Director of the research group “Marine end Environmental toxicology” - Sfax Preparatory Engineering Institute, Sfax, Tunisia
Marine and environmental Toxicology, ES11ES90, IPEIS, Po Box 1172- 3018-Sfax-University of Sfax, Tunisia
The marine environment is exposed to various and complex pollution from both industrial and urban effluents. The molecules generated by this pollution reach the marine environment and are susceptible to alter the physiology the reproduction of marine organisms. In order to optimise without constraints the exploitation of marine resources, one of the major challenges is to distinguish between “clean” and polluted ecosystems.
Considering the disadvantages of using sea water and sediments in pollution monitoring, marine organisms such as bivalves were shown to be successful Bioindicators of pollution. In fact, these organisms accumulate contaminants usually from water and food. The accumulation reflects only the bio-available fraction and gives us information about the health status of on considered ecosystem.

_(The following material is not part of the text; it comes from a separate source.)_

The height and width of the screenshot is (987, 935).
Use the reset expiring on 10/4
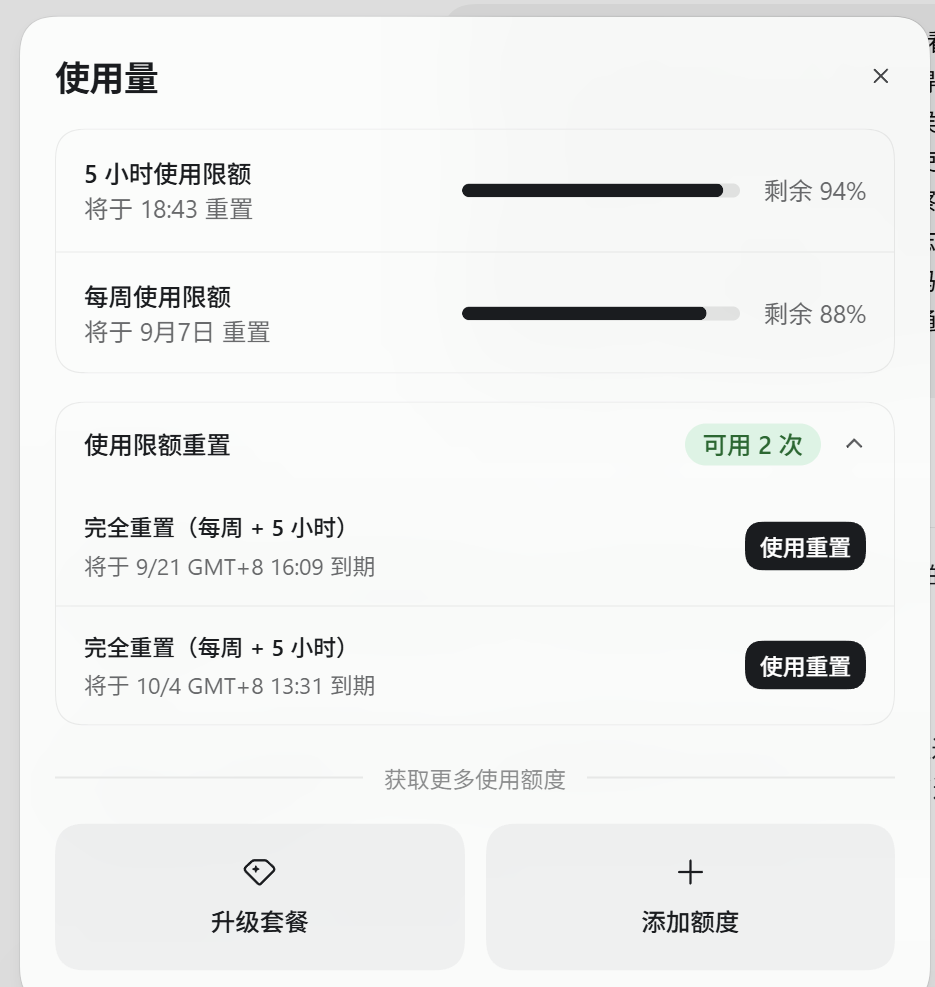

Biomonitoring programs based on measuring contaminants in marine organisms are interesting from a human health point of view. However, it does not give information about the toxicological significance of pollutants accumulated and does not indicate the health status of the organisms particularly because xenobiotics can be stored in various forms such as insoluble precipitates and concretions. Consequently, biomonitoring programs are now involving biomarkers. These are measurable parameters at different levels of biological organisation, molecular, cellular or physiological. They traduce changes in the metabolic regulatory processes resulting from the effect of anthropogenic stressors. We can detect and quantify the biochemical interactions between a contaminant and its biological receptor in the living organism. In such case we can determine pollution concentrations needed to initiate this response which is assumed to be lower than those required to provoke a life threatening situation for the organism or a degradation of the ecosystem. This early warning system response is called a biomarker. Among the long list of biomarkers proposed, we can find metallothioneins (MTs), malonedialdehyde (MDA), acetylcholinesterase (AchE), glycogen, etc… Additional tests reflecting the general health status of marine bivalves were also used such as stress on stress test and lysosomes membrane stability.
The Gulf of “Gabès » is located in the south-eastern coast of Tunisia. Shallow waters, weak currents, high salinity and temperature characterise this area. It constitutes a spawning and refuge areas for larvae’s. Nevertheless, an important industrial activity is now being developed along the coasts and could menace the aquatic ecosystem.
Two sedentary filter feeding marine bivalves satisfying criteria required for good bioindicators of pollution were used as bio monitors: Ruditapes decussatus and Cerastoderma glaucum. They are widely distributed along the Tunisian coast.
Different approaches were used: in situ, in vivo studies and on transplantation experiments. Our studies were multi parametric taking into account both biotic and abiotic factors. Some mathematical models were used to describe the relationship between pollution and the measured responses.
In the present work, measurable effects of pollution will be presented and discussed together with the relationship between toxic metal pollution and some biomarkers.